Given task: Convert the data from the start through the line containing "Focus the 内部番号" into a Markdown table with the columns Row and Line, giving each line a row number and leaving out blank lines.

Supplied information:

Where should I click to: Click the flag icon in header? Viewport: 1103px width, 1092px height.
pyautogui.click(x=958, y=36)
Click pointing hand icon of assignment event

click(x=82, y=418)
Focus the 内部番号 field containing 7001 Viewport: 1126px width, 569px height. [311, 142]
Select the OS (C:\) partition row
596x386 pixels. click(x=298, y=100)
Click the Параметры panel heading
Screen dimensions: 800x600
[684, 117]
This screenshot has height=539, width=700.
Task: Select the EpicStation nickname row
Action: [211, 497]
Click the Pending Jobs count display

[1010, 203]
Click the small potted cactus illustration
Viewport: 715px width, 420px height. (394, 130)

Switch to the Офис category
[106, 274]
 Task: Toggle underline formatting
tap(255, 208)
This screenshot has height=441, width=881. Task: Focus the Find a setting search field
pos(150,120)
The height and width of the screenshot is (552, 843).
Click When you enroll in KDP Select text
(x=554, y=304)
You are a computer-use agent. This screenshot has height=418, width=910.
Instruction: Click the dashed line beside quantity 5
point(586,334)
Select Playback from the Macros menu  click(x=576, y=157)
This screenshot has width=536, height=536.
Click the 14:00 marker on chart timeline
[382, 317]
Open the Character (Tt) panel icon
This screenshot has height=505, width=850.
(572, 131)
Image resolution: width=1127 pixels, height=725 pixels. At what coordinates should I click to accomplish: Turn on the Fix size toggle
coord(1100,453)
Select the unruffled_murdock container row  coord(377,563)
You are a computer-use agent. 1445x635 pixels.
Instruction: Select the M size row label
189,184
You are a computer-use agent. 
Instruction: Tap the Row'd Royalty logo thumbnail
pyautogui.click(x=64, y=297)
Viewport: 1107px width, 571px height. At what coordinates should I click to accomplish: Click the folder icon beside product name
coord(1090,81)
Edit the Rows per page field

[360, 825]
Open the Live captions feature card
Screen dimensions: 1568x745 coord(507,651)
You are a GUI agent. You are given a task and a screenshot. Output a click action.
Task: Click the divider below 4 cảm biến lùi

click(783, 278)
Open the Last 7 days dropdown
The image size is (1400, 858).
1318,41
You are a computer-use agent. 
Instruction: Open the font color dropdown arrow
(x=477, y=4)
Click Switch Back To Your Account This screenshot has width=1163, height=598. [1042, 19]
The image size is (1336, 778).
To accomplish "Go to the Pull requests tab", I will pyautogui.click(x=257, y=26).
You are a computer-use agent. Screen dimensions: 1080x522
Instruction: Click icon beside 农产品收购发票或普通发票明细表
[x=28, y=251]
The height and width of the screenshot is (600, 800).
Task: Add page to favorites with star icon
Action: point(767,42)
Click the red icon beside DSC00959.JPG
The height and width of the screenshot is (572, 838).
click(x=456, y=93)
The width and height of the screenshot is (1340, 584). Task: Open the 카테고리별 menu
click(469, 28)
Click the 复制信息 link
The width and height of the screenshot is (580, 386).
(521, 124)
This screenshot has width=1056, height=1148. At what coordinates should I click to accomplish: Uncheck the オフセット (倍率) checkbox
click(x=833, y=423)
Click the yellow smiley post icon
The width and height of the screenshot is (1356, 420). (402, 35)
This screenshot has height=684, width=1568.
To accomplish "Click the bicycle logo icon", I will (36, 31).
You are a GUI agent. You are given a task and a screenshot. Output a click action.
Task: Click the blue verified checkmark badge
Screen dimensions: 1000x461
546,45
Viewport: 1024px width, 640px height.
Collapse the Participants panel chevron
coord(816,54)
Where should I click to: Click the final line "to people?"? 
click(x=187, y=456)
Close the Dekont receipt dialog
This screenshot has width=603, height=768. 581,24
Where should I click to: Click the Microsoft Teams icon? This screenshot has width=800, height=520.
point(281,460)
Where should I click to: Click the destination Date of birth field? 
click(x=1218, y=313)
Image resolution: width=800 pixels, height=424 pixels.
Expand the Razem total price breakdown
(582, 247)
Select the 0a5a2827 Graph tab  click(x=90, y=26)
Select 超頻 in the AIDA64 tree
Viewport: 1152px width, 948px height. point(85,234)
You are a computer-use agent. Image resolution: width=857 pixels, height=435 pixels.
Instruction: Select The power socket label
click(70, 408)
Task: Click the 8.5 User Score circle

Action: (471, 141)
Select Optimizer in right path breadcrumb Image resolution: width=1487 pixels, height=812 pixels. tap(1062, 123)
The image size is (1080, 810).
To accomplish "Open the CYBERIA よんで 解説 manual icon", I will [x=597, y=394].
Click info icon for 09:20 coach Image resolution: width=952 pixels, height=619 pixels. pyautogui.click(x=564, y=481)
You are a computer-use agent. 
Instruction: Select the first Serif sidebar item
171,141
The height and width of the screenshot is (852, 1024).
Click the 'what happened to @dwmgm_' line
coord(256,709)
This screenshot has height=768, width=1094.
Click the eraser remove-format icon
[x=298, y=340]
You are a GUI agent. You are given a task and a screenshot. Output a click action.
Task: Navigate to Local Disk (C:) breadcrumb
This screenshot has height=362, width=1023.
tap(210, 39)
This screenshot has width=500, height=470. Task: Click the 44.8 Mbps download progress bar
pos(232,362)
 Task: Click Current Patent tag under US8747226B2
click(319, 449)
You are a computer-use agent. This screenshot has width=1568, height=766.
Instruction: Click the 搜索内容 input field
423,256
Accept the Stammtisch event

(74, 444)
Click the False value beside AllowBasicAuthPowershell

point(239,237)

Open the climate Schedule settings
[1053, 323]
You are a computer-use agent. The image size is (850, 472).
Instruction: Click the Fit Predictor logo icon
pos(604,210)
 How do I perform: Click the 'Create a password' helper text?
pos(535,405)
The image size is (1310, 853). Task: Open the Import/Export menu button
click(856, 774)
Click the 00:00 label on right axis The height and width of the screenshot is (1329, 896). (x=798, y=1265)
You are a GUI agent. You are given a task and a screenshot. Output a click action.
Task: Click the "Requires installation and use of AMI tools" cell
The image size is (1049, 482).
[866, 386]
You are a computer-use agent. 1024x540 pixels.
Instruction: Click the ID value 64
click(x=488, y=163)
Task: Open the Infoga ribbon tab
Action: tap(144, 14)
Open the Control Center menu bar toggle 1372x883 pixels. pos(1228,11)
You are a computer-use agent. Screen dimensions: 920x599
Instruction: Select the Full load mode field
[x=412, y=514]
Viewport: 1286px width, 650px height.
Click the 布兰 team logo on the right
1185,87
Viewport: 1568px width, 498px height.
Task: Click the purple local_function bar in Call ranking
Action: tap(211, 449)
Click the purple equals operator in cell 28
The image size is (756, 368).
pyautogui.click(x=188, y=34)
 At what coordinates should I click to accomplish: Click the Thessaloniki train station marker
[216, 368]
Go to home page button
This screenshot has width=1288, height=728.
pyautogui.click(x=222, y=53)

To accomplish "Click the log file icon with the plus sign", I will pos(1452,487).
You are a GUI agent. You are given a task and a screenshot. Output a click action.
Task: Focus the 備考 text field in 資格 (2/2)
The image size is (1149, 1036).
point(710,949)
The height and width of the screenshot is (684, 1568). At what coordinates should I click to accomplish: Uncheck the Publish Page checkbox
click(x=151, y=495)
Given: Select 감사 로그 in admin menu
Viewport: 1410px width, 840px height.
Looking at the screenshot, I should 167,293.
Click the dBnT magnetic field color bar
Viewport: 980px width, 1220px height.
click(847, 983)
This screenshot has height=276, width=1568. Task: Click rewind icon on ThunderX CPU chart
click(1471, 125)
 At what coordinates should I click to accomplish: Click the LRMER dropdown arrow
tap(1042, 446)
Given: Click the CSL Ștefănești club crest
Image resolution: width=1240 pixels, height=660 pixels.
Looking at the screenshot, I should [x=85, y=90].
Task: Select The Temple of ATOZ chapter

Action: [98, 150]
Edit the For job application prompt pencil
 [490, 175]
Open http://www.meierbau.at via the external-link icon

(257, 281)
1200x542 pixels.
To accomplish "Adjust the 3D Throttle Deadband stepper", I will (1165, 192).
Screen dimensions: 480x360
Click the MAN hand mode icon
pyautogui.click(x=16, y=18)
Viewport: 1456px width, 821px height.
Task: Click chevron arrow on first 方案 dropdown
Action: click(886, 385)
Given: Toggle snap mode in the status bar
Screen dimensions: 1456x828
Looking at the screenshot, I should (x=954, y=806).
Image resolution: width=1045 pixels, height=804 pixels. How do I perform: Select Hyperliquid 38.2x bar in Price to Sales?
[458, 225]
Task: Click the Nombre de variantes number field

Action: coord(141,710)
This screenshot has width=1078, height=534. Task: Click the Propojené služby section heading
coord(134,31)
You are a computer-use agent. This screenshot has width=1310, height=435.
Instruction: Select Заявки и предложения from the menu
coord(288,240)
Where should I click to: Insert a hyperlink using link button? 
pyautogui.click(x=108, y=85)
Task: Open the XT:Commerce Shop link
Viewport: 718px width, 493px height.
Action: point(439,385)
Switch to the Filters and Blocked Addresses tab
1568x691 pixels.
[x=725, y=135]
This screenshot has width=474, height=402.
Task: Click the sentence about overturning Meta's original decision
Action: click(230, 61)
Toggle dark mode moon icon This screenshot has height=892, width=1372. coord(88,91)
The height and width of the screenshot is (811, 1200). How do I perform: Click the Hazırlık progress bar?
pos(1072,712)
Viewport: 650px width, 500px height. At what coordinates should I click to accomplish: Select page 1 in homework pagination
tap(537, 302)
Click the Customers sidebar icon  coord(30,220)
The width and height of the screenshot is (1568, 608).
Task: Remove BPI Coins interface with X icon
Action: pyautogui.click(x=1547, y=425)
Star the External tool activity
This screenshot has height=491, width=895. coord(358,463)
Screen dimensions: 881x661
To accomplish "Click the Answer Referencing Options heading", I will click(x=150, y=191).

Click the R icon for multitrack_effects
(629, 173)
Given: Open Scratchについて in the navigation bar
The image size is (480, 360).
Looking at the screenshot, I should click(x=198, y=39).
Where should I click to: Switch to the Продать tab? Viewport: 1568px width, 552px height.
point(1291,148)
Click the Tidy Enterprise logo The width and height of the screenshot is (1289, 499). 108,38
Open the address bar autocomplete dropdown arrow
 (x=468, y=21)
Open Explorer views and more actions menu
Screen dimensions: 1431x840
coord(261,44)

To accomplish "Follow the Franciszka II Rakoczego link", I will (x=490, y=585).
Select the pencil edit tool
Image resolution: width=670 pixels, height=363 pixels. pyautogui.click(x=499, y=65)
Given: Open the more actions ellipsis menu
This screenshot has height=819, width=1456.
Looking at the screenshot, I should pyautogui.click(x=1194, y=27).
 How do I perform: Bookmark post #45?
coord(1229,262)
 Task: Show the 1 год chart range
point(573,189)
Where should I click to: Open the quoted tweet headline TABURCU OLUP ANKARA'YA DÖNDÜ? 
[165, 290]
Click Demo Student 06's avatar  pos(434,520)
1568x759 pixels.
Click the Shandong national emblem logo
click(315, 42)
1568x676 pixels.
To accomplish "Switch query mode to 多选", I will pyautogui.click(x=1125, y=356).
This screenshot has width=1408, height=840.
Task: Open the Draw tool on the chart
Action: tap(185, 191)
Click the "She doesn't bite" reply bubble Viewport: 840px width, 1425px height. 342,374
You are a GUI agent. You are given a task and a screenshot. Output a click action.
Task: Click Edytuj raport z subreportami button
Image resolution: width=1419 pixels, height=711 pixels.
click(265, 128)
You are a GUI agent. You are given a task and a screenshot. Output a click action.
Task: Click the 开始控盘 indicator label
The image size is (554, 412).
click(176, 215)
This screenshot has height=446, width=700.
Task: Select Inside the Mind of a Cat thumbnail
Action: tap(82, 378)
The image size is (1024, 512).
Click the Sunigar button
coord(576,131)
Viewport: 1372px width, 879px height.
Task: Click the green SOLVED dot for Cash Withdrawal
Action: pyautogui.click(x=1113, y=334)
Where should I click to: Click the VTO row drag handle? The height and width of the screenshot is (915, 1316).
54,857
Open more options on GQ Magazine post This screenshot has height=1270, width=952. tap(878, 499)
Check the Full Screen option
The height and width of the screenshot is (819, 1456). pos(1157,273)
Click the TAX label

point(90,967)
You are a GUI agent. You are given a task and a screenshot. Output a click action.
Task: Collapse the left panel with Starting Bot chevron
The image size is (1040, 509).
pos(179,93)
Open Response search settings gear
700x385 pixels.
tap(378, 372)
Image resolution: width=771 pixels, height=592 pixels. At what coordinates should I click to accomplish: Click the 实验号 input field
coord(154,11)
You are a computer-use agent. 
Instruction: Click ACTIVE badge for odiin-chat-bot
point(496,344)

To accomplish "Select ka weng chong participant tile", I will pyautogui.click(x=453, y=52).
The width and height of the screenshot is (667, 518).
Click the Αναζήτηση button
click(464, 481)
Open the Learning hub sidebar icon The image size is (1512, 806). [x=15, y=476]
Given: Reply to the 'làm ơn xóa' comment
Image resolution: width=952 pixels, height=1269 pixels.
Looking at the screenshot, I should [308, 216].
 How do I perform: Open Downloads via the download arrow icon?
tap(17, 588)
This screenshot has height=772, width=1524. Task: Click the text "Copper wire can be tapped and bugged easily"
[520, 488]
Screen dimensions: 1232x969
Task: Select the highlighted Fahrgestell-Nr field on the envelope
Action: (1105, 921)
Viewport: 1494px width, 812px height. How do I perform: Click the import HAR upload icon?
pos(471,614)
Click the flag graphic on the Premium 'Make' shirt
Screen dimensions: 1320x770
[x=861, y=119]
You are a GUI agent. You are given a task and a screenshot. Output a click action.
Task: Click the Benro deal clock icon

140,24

Worked answer:
| Row | Line |
|---|---|
| 1 | Where should I click to: Click the flag icon in header? Viewport: 1103px width, 1092px height. |
| 2 | pyautogui.click(x=958, y=36) |
| 3 | Click pointing hand icon of assignment event |
| 4 | click(x=82, y=418) |
| 5 | Focus the 内部番号 field containing 7001 Viewport: 1126px width, 569px height. [311, 142] |